次のいずれか(組み合わせも含む)の治療法を選択する。
  1. 原疾患の治療を行う
  2. 1日の総水分摂取量を体重1kg当り15〜20mLに制限する。
  3. 食塩を経口的に投与する[例:食塩9g/分3/日(成人の場合)]。
  4. 血清ナトリウム濃度が120mEq/L以下で中枢神経系症状を伴うなど速やかな治療を必要とする場合は、3%食塩水を点滴にて投与する。また、フロセミドの静脈内注射も適宜併用する。重篤な中枢神経症状がある場合は3%食塩水の急速投与も考慮する[例:3%食塩水100mL/10分(成人の場合)]。いずれの場合も、浸透圧性脱髄症候群の出現を防止するために血清ナトリウム濃度を頻回に測定し、血清ナトリウム濃度上昇を24時間で10mEq/L以下、48時間では18mEq/L以下とする。
    また、血清ナトリウム濃度が120mEq/Lに達するか、低ナトリウム血症に伴う神経症状(意識障害)が改善した時点で3%食塩水の投与は中止する。補正前の血清ナトリウム濃度が110mEq/Lを下回る低ナトリウム血症、あるいは低カリウム血症、低栄養、アルコール中毒、肝障害などの危険因子を伴う場合は、より緩やかに血清ナトリウム濃度を補正する。
  5. 血清ナトリウム濃度の上昇が、24時間で10mEq/L、48時間で18mEq/Lを超えた場合は、3%食塩水の投与を速やかに中止する。また、5%ブドウ糖液の投与等によって血清ナトリウム濃度を再度低下させることを検討する。

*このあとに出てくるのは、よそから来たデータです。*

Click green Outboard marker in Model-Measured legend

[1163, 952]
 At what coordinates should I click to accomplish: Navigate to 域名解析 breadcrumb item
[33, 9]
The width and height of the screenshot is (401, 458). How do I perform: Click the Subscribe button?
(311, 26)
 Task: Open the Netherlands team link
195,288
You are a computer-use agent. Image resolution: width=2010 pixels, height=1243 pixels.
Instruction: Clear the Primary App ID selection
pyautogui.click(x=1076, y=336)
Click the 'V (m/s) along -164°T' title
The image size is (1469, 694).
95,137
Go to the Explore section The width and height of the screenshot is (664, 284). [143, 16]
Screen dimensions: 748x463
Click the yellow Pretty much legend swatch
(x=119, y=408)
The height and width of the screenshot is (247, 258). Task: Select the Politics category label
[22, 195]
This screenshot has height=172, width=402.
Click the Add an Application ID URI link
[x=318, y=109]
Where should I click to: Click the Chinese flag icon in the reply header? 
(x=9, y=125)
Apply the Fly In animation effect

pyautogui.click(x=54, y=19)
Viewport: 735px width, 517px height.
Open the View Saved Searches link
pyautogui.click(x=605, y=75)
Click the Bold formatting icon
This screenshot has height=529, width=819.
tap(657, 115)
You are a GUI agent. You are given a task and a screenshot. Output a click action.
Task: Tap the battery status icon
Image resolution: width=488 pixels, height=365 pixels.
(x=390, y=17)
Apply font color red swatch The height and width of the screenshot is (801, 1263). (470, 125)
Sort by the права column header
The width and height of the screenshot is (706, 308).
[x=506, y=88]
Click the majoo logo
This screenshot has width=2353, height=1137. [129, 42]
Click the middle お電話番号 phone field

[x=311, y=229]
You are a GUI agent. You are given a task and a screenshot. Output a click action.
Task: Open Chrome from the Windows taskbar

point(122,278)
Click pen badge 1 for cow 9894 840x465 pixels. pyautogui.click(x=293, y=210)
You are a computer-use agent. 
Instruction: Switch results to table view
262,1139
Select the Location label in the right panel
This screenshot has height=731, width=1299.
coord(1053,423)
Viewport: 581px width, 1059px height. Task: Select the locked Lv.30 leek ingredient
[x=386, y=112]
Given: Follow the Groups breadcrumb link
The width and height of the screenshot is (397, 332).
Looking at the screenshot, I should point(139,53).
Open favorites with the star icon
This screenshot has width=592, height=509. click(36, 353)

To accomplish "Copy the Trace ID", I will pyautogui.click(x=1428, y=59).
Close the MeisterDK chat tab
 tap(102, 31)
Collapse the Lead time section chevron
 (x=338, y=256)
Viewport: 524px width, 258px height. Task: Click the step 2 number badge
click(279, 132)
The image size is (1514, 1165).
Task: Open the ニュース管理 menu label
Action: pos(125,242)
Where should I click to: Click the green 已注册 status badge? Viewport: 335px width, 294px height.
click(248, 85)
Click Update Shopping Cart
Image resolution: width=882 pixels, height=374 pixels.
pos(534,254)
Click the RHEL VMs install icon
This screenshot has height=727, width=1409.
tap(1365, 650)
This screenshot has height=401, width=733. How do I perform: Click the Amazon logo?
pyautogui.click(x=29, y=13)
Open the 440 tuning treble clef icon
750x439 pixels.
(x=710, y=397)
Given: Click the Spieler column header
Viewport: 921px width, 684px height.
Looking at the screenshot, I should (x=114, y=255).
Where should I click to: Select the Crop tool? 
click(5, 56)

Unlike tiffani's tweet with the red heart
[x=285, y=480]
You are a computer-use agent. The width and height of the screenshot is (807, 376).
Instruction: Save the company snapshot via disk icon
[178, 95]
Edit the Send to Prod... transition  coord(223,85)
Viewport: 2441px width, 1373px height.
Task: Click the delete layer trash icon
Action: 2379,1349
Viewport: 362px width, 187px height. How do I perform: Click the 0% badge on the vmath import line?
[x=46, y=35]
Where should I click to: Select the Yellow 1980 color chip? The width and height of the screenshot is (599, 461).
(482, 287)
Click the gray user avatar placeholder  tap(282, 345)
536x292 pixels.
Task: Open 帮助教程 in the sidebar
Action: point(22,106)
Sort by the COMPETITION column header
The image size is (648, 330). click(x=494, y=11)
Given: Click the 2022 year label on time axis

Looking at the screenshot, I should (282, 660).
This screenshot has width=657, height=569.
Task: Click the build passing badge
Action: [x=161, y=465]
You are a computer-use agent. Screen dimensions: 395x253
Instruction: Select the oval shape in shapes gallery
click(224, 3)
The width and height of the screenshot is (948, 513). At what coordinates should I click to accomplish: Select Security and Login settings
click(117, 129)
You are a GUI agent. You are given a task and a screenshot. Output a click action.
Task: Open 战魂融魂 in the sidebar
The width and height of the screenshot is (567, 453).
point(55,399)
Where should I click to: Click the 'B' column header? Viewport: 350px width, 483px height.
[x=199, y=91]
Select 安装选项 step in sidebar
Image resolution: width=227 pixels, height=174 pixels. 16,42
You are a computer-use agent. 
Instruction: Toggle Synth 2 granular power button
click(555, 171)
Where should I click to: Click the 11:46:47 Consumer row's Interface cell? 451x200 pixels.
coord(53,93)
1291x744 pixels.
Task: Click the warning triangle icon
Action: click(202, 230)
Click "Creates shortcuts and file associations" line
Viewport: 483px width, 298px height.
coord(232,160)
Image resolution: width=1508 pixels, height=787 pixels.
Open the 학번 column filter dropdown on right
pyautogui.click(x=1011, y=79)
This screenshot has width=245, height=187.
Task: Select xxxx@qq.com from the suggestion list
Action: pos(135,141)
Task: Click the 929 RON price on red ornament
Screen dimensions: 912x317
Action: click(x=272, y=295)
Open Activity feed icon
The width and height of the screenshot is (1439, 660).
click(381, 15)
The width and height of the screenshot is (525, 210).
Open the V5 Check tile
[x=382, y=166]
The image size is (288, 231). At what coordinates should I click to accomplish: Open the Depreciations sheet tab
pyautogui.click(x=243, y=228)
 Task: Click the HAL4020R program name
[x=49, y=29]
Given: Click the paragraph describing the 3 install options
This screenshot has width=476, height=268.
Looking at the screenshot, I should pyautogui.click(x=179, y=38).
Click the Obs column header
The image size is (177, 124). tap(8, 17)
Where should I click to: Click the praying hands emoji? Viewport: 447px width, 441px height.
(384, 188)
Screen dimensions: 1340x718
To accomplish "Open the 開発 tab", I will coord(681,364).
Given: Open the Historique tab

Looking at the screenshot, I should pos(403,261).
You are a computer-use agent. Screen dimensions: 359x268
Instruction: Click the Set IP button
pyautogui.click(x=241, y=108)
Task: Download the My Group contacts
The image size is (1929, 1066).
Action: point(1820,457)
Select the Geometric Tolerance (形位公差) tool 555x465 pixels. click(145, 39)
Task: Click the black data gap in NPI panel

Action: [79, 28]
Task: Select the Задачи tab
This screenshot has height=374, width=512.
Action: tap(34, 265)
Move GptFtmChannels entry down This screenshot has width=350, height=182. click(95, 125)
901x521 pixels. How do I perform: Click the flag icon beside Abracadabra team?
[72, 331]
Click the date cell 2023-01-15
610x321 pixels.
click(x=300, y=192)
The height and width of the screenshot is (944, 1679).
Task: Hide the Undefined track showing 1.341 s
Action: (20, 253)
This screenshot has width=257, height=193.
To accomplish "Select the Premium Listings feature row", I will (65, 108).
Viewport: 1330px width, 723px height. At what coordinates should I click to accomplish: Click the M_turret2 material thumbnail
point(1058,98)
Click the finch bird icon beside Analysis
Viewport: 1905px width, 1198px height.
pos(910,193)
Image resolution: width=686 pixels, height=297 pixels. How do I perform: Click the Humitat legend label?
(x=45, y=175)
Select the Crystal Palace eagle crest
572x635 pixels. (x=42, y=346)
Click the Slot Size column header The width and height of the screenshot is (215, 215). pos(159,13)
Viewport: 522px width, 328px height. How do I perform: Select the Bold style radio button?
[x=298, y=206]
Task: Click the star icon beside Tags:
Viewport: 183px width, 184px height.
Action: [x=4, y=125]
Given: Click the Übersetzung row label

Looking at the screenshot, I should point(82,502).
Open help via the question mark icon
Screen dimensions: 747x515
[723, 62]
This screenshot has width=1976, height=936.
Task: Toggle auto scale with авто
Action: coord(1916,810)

  6. 異所性バソプレシン産生腫瘍に原因し、既存の治療で効果不十分な場合に限り、成人にはバソプレシンV2受容体拮抗薬モザバプタン塩酸塩錠(30mg)を1日1回1錠食後に経口投与する。投与開始3日間で有効性が認められた場合に限り、引き続き7日間まで継続投与することができる。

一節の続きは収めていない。